I live in this world where I'm more unconventional for being a Christian than for being a Christian of an unconventional variety.

But the whole issue with being an unconventional Christian assumes that there is some sort of structure that is what one might call"the basic level conventional Christian." And that's not true. There are all sorts of Christians. Lumping them all together under the claim of convention just seems silly. And lumping ourselves as outsiders also seems kind of silly. Yeah, I don't necessarily fit in at most churches, but there are plenty of genuine Christians with whom I fit in just fine. So I don't go to church when I'm home because I find a lot of things really disgusting (like performative "worship" services...but that's a different story for another day)? No big deal. There are tons of people out there with whom I do fit in. We are a convention of our own presumed unconventionality.

Some Christians handle snakes. Some Christians paint to worship. Some Christians sit in silence. Some Christians believe in gay rights. Some Christians believe in abortions. Some are card carrying NRA members. Some are die hard liberals. Some believe in power of the mega church. Some believe in the home church. Some believe in prayer chains. Some believe in quiet meditation. Some believe in adoption. Some believe in literal Biblical interpretation. Some Christians are frustrated with the "church" as a whole.

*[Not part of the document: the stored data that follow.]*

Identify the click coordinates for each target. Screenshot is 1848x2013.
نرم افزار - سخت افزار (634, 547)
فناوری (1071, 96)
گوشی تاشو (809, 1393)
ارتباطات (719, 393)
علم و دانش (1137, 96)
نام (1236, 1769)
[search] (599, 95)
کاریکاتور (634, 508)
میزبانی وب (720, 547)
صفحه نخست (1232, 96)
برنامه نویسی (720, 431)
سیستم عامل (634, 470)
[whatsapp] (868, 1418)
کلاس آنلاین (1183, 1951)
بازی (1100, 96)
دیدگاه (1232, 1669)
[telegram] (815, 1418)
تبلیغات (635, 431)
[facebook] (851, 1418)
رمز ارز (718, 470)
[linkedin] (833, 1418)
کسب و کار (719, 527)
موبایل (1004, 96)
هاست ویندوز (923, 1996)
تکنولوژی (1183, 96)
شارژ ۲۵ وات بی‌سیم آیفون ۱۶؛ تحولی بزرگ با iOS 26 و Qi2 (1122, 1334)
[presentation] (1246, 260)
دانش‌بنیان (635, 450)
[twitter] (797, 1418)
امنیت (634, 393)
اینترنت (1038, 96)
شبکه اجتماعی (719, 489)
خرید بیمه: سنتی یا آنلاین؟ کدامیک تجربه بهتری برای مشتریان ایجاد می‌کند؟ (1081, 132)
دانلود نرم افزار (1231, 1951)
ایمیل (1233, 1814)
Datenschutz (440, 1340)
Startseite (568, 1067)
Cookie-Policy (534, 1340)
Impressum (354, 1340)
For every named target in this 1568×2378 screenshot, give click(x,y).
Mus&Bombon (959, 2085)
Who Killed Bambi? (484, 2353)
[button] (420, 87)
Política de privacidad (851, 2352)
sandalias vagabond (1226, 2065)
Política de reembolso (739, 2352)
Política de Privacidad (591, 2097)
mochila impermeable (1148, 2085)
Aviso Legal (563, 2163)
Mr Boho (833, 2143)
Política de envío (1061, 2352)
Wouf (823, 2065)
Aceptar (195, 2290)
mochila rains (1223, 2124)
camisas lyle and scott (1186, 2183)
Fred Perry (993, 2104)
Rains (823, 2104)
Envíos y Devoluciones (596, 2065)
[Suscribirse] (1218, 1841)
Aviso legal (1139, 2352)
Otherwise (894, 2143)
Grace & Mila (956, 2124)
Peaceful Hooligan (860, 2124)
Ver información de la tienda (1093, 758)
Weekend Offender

And some don't do, feel, believe, or experience any of those things at all. In fact, they do bunches of other things.

Christians encompass all kinds of thoughts, stances, and actions as parts of their faiths. Even within this presumed world of conventional Christianity, there are those who would look at another "conventional" Christian and consider that person unconventional. I feel weird drawing a line between an "us" and a "them," or even just in the implicit construction of such a line, because frankly, we're just one line among many. We're a tiny piece of a religion already so fractured that to even grapple with all the pieces would take thousands of years.

But I admit I like being a part of the tiny piece, though not for the sake of the tiny piece itself. I am conventionally unconventional. Like a hipster of Christianity though not at all ironic, though goodness knows it pains me to make such a comparison. I don't find myself particularly unconventional these days in the sense that while I do deviate from what is a loud majority, the culture of unconventionality is becoming so prevalent that my . I'm just me, doing my own thing. As my best friend says, "you do you."

And the personal convention-what it means for you to "do you"-now that's what matters.